Using tap-to-pay is easy. You just hold your phone over the card reader, wait for the fare gates to open and walk through. But when I used Samsung Pay on my, they often wouldn't open on my first attempt, forcing me to try again or find an attendant while my friend or family waited on the other side of the turnstile. I felt myself holding my breath each time I tapped, mentally crossing my fingers that I wouldn't be the one of the most hated figures on the Underground: that person blocking the gates.
Why was I trying so hard to make this work? The whole point of mobile tap-to-pay is to make transactions faster and easier. Having to try again or sheepishly explain to an attendant why I got stuck took more time and hassle, not less.
My problem with Samsung Pay wasn't new. In fact, I've complained about it for years in my videos and written reviews. With Samsung Pay, you swipe up to open the app. Then you have to type a PIN or authenticate with your fingerprint or iris scan (in older Galaxy models) to "wake up" Samsung Pay's software. If the fingerprint scan doesn't work immediately, or you typed the wrong pin, you have to bring the phone back to you for a do-over before extending it over the machine again.
I can still see the cashiers' thin expressions of forced patience in my mind's eye.
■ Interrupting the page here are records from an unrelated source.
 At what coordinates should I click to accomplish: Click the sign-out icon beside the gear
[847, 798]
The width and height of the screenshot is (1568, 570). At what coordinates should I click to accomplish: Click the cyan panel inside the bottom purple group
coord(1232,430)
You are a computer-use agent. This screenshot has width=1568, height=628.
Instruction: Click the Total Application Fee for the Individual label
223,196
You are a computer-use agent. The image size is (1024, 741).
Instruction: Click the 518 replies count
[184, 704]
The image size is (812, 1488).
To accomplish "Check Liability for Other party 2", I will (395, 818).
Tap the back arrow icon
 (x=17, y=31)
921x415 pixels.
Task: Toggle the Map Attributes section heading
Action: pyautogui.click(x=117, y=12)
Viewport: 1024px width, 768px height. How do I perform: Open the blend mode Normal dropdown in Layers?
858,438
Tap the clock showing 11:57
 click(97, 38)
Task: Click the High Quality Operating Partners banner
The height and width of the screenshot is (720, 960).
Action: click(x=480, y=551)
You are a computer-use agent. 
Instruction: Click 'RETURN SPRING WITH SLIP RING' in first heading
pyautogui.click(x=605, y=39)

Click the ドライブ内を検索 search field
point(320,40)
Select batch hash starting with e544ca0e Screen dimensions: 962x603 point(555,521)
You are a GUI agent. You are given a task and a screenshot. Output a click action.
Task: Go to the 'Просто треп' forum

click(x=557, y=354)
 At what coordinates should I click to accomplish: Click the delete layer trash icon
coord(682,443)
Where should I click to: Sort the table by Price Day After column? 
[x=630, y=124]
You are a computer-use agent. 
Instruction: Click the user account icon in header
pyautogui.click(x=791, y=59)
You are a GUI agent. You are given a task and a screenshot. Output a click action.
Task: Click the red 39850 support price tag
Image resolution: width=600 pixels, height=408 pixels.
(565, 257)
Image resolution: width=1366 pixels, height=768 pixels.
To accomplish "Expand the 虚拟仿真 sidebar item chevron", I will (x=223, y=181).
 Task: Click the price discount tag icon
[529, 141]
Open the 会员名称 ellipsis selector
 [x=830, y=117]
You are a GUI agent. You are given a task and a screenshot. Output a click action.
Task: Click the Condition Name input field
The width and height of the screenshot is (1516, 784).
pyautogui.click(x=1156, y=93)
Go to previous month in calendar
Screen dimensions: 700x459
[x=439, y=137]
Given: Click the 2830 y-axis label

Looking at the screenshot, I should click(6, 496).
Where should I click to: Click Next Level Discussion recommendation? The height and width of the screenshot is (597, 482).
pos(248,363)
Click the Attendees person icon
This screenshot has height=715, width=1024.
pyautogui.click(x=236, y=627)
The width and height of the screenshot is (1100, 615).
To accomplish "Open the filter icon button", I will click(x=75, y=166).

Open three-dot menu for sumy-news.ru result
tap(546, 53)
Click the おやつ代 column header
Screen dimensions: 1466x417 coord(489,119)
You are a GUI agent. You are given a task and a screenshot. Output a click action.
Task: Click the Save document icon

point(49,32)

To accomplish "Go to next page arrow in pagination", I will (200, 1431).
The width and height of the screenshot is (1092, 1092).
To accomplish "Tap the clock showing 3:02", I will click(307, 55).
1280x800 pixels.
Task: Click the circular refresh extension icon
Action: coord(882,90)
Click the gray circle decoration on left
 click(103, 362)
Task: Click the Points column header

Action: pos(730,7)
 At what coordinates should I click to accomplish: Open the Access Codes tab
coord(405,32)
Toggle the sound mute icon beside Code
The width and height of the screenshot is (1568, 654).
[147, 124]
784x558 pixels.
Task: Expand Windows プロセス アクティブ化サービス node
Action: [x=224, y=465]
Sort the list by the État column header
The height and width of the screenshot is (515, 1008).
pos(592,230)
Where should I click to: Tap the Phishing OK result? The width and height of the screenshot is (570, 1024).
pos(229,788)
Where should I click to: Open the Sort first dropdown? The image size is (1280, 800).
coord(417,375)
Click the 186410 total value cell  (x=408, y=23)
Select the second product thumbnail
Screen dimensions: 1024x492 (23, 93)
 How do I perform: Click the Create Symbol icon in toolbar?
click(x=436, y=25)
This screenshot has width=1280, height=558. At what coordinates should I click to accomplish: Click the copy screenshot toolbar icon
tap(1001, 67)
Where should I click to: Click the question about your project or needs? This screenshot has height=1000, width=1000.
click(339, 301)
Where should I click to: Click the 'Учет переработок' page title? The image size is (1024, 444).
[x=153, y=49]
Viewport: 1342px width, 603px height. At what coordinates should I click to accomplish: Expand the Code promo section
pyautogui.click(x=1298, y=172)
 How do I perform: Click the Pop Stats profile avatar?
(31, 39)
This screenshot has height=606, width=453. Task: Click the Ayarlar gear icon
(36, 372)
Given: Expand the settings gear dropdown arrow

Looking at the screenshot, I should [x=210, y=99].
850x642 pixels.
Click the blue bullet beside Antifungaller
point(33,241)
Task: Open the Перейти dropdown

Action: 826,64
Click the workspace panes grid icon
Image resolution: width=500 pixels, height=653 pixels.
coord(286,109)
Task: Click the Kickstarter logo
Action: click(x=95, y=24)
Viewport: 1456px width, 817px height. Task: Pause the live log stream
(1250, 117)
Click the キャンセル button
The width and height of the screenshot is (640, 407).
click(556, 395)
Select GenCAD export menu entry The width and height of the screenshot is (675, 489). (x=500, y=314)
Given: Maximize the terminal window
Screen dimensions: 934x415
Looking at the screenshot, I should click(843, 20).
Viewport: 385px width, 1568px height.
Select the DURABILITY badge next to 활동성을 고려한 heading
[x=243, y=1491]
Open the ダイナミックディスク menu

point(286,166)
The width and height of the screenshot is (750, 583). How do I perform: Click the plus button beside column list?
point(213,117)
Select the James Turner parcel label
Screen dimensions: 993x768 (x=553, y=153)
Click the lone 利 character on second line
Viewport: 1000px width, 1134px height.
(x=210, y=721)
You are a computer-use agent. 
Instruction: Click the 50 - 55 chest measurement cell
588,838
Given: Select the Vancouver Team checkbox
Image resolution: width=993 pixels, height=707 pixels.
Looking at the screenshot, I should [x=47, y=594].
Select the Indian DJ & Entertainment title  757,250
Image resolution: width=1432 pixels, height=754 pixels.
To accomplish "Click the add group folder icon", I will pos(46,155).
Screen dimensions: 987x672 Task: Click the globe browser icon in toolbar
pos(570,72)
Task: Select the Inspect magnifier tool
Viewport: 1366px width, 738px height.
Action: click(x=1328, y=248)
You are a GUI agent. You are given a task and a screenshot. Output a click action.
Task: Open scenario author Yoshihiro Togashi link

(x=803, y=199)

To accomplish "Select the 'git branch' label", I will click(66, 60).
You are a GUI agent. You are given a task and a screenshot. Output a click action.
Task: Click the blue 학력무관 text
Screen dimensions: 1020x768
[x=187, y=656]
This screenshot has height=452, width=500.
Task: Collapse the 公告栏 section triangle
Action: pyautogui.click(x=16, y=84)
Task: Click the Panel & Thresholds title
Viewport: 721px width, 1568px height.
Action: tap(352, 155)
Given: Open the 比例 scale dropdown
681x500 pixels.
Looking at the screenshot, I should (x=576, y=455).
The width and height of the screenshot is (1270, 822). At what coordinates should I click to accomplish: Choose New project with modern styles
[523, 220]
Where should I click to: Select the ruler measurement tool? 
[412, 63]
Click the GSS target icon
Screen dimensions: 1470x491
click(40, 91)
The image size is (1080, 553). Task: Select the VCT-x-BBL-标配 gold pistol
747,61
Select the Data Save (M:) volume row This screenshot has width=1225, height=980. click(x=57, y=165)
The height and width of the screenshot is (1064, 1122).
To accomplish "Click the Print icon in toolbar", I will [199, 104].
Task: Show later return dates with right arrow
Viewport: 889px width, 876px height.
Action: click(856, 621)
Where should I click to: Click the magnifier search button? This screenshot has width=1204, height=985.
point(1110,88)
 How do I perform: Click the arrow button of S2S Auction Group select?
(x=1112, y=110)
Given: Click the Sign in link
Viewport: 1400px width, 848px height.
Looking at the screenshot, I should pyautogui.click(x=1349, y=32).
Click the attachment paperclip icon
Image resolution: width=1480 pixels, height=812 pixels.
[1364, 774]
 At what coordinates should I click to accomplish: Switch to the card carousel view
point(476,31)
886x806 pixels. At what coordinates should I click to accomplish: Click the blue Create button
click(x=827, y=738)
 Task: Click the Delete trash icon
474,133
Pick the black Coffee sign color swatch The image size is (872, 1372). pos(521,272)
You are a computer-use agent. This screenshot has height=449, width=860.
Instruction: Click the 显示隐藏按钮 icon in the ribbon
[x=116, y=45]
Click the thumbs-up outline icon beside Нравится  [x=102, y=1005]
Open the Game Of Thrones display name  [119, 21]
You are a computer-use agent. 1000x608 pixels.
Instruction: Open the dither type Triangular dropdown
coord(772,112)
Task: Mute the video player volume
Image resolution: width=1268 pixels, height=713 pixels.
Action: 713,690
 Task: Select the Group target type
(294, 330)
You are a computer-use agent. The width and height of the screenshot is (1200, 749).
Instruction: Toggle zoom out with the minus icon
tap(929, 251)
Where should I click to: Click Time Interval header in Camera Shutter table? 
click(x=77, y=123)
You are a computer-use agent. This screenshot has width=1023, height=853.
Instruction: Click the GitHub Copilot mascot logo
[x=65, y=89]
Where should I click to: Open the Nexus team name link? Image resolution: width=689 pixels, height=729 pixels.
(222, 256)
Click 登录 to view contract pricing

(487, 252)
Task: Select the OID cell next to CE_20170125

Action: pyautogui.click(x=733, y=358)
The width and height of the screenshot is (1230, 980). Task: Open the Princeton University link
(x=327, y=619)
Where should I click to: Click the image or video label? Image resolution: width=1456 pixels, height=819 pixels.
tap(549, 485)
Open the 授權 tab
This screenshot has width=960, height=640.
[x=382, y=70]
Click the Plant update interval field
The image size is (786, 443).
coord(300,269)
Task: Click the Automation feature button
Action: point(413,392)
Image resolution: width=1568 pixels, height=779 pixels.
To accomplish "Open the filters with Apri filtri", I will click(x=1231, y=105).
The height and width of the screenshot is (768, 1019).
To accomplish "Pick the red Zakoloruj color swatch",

Back in London, I complained about my Underground experience to a friend, who reminded me that Google Pay skips the second authentication step, a detail I had forgotten about. That was reason enough for me. As soon as I started regularly using Google Pay, my anxieties disappeared. As long as theI've been using is unlocked (see below), it works everywhere that NFC payments are accepted. Every time.
Google Pay's big advantage: Speed
With Google Pay, you don't have to swipe up on your payment card, type a second pin, or unlock the screen again with your finger. It's good to go as soon as you unlock your phone using your fingerprint or a password. That one layer of authentication is enough. (Google Pay requires you to use a secure lock screen.)
For some transit payments, you won't need to unlock the phone at all, a Google spokesperson said, though I haven't been using public transit since I made the switch.
Of course, Google Pay has one more advantage, and that's its availability on all Android phones, which makes it accessible to a greater number of people, not just those who use Samsung devices.
Samsung Pay's big win isn't as important as it used to be
When it first launched in 2015, Samsung Pay's almost flawless ability to buy goods and services at nearly every payment terminal made me feel like a savvy elite who could outsmart the machine with a wave of my phone.
I'd watch the faces who warned me that "Apple Pay wouldn't work" transform from impatience to awe when the Samsung phone I had in hand did just that, fueled by Samsung Pay's inclusion of MST technology alongside NFC. Samsung proved that pay-by-tap could work in 2015 reliably enough to leave the wallet at home (or forget it, as I did last year).
But in 2020, Samsung Pay's ace up the sleeve doesn't matter much to me. Millions of stores now support NFC, especially in the urban centers where I shop, and I don't need the MST magic that helps Samsung Pay work where Google and Apple's apps don't. To be fair, most of the places I shop these days are limited to the grocery store, Target and take-out dining.
Samsung Pay still has a lot of great side features that range from reward points to in-app purchases, and you might even find that the MST technology helps Samsung Pay work at more stores where you live. My needs, however, are pretty simple. Get in, pay as seamlessly as possible, get out.
I may not shop in as many brick-and-mortar businesses as I did three months ago, but I find that in my simpler lifestyle I rely on mobile payments more than ever. Where I used to sling my entire purse over my shoulder for my daily commute and weekend jaunts, I now slide my phone in my pocket, grab my sunglasses and go, confident that Google Pay can smoothly handle my day-to-day needs, without pissing off the people. It hasn't let me down yet.